Jakarta. Siloam International Hospitals, the hospital operator arm of conglomerate Lippo Group, believes it can improve its profitability by expanding its units throughout a myriad of cities in Indonesia despite slowed performance in the first half of this year.

Siloam booked Rp 26.86 billion ($2 million) in net income in the first six months this year, a 61.2 percent decrease compared with the same period last year. However, revenue was recorded at Rp 2.75  trillion, a 7.8 percent increase compared to the same period last year at Rp 2.55 trillion.

"The weak performance [in the first half this year] was due to a lower volume of patients in Siloam Hospitals due to the long public holiday in the second quarter this year," Siloam International Hospitals president director Ketut Budi Wijaya said in a statement on Tuesday (03/10).

Meanwhile, Ketut said the company's increased revenue was boosted by an increased number of outpatient visits, as well as an increase in bed occupancy rates by 56 percent -- equivalent to 330 beds.

To boost the company's performance, Ketut said the management will expand Siloam's businesses through direct and indirect investments, including by constructing new hospitals and also the acquisition of other existing hospitals."

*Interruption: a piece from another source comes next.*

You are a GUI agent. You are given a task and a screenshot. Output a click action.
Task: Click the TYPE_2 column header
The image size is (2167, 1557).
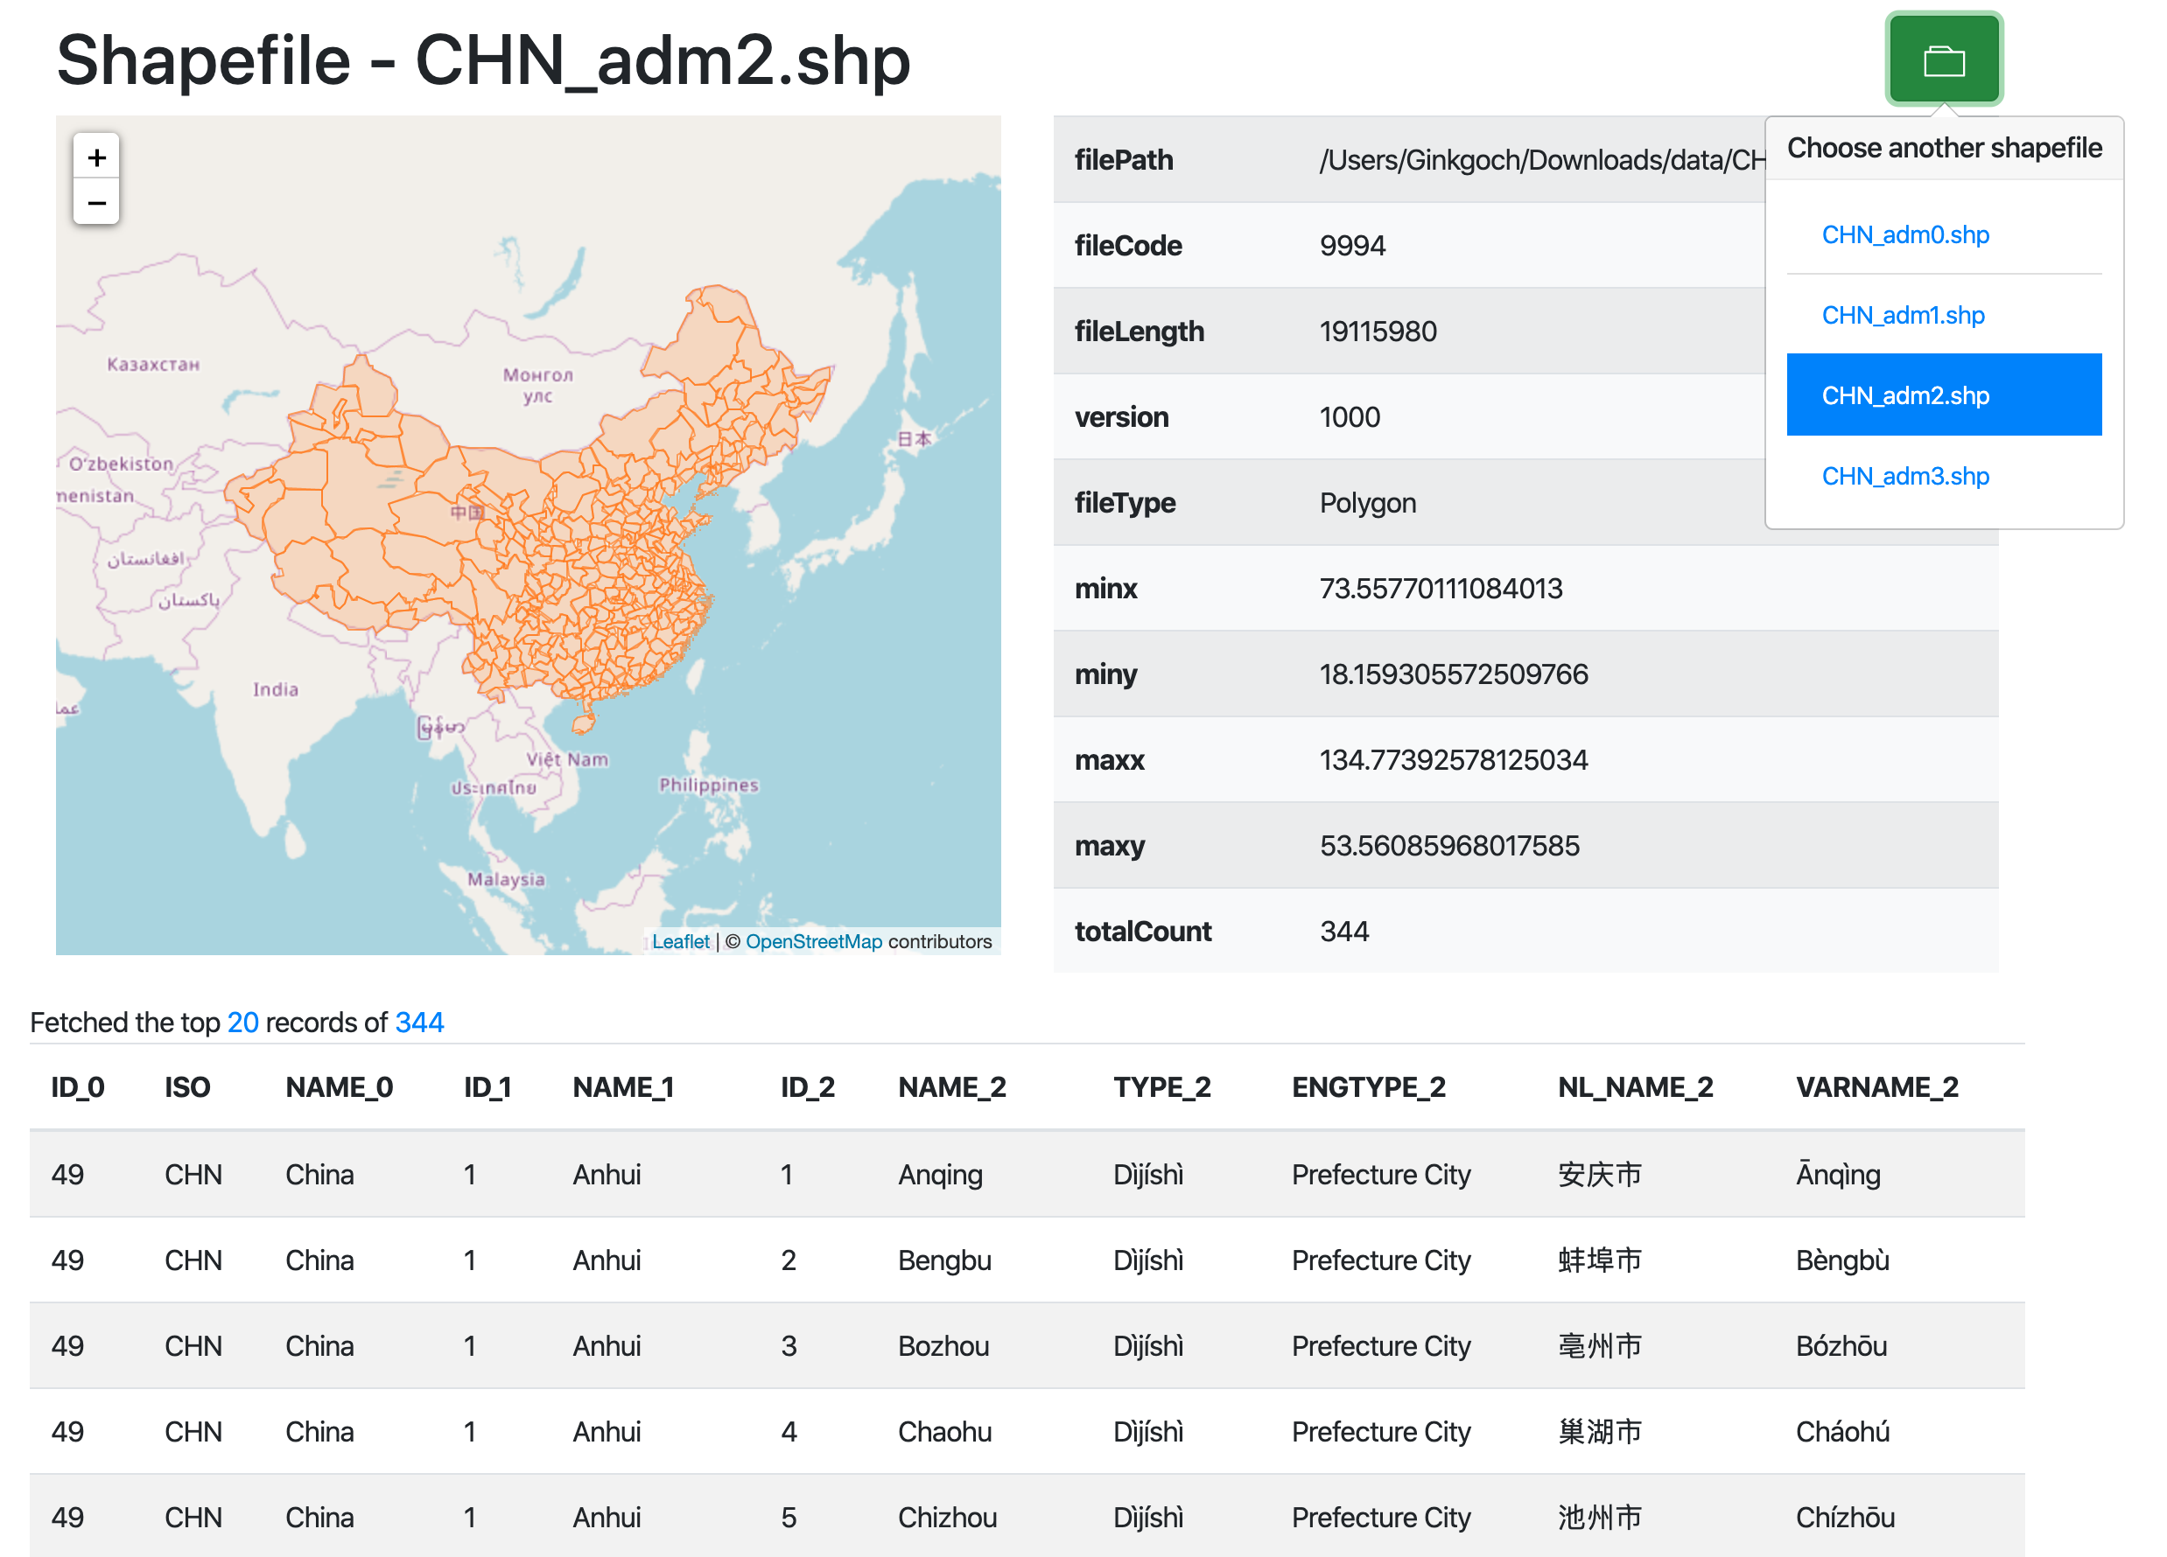tap(1162, 1086)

Siloam also plans to raise Rp 3.09 trillion by selling 352.2 million new shares, equivalent to 25 percent of its equity. The proceeds from that sale will be used for business expansion.

The company has set an offering price of Rp 9,500 per share.

The company will use the proceeds from selling its new shares to acquire and conduct asset purchases and capital expenditures. The company plans to operate 50 hospitals by 2019, up from a current 31 hospitals, which will be equipped with a 6,100 bed capacity.

The company also committed to providing health services access for users of universal health care services, locally known as BPJS Kesehatan. Currently, Siloam has 19 hospitals throughout the archipelago that serve BPJS Kesehatan cardholders.

As of Oct. 2, Siloam has Rp 13 trillion in market capitalization.